Text:
--- --- ---
Einer Studie zufolge waren 68 von 74 befragten Pflegekinder direkt oder indirekt traumatischen Stressoren ausgesetzt. Hierzu zählen zum Beispiel Erfahrungen körperlicher und sexualisierter Gewalt oder der Tod einer nahestehenden Person. In der Stichprobe liegt die Gefahr für Pflegekinder, einem Trauma ausgesetzt zu sein, dementsprechend bei rund 92%.[3]

Gefahr erneuter Gewalterfahrung

Studien haben sich zudem mit der Gefahr erneuter Gewalterfahrungen von Pflegekindern beschäftigt. Neuere Studien zeigten, dass die Unterbringung von Kindern in Pflegefamilien nicht vor einer erneuten Gewalterfahrung schützt. Die Mehrheit der Kinder, die in Pflegefamilien leben, zeigen weiterhin ein erhöhtes Risiko für sexuellen Missbrauch, Gewalt in der Peergroup und andere Formen der Viktimisierung.
--- --- ---
(Gespeicherte Einträge)
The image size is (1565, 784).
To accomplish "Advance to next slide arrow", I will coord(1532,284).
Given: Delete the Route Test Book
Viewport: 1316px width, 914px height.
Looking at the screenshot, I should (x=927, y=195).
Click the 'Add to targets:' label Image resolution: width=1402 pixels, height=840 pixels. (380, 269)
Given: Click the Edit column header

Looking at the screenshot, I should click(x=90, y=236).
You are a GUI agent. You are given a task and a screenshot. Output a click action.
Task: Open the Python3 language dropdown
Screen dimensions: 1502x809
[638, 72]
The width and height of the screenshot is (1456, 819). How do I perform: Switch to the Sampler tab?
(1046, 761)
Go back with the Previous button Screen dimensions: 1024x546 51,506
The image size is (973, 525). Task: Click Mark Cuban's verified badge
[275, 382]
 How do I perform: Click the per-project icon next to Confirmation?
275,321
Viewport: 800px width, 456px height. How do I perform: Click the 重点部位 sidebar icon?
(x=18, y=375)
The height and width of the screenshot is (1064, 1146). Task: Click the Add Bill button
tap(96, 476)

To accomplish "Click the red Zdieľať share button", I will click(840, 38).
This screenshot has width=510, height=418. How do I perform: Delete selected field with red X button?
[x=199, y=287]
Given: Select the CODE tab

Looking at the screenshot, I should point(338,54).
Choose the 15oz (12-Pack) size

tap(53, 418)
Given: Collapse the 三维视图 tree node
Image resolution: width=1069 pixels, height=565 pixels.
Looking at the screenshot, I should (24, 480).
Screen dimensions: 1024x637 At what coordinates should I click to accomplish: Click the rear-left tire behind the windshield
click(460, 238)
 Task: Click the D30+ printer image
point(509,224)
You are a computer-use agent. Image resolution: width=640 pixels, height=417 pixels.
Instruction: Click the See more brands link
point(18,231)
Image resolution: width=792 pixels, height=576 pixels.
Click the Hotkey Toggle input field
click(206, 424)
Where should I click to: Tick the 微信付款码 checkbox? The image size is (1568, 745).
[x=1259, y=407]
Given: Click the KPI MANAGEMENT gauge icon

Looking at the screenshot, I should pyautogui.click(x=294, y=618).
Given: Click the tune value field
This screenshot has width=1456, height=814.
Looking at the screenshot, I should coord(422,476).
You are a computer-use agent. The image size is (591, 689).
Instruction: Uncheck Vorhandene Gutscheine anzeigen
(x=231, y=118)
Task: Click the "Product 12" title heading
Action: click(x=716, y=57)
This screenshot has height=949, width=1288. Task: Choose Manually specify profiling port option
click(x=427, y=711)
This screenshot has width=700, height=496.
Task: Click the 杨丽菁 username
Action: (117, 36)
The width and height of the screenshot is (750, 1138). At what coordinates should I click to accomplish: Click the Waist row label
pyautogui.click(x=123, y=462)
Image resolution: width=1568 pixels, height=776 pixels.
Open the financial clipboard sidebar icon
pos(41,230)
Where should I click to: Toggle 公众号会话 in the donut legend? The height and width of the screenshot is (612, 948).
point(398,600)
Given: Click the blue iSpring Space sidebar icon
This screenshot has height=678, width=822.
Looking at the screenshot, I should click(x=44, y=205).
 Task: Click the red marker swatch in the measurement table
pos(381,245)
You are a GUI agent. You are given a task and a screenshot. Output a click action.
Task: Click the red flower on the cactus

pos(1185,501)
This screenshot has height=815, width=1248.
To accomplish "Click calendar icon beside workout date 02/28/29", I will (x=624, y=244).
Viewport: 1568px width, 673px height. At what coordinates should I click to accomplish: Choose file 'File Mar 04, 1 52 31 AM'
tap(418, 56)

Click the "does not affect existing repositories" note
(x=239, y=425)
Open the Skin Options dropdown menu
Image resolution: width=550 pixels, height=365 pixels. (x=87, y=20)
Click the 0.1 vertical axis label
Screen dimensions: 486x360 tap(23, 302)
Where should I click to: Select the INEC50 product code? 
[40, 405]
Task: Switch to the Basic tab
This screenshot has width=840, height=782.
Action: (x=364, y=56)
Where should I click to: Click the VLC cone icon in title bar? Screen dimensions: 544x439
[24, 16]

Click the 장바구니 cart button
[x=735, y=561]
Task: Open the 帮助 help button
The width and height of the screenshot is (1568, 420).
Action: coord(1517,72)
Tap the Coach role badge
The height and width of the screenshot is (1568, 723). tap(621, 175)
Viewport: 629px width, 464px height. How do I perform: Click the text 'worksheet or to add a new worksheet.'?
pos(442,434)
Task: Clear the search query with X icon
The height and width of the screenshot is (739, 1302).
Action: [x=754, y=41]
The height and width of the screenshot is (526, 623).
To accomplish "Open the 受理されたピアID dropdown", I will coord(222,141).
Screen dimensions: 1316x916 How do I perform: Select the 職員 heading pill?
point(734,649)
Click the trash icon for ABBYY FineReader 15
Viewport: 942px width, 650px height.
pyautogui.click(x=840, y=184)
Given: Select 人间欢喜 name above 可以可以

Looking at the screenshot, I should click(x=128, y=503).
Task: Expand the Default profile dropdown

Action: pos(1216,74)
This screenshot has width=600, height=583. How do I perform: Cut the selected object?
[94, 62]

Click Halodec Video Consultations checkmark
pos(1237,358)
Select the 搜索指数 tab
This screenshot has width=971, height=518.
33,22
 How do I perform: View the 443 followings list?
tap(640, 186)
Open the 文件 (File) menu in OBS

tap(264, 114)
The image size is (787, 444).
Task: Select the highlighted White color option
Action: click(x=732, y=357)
--- --- ---
Fassen Sie den Text über Pflegekinder und Gewalterfahrungen in zwei Sätzen zusammen. Die Einträge werden hier nicht gebraucht.

Lösung: Einer Studie zufolge waren 68 von 74 befragten Pflegekindern direkt oder indirekt traumatischen Stressoren wie körperlicher oder sexualisierter Gewalt oder dem Tod einer nahestehenden Person ausgesetzt, was in der Stichprobe einer Gefahr von rund 92 % entspricht. Neuere Studien zeigten zudem, dass die Unterbringung in Pflegefamilien nicht vor erneuter Gewalt schützt und die Mehrheit der Pflegekinder weiterhin ein erhöhtes Risiko für sexuellen Missbrauch, Gewalt in der Peergroup und andere Formen der Viktimisierung zeigt.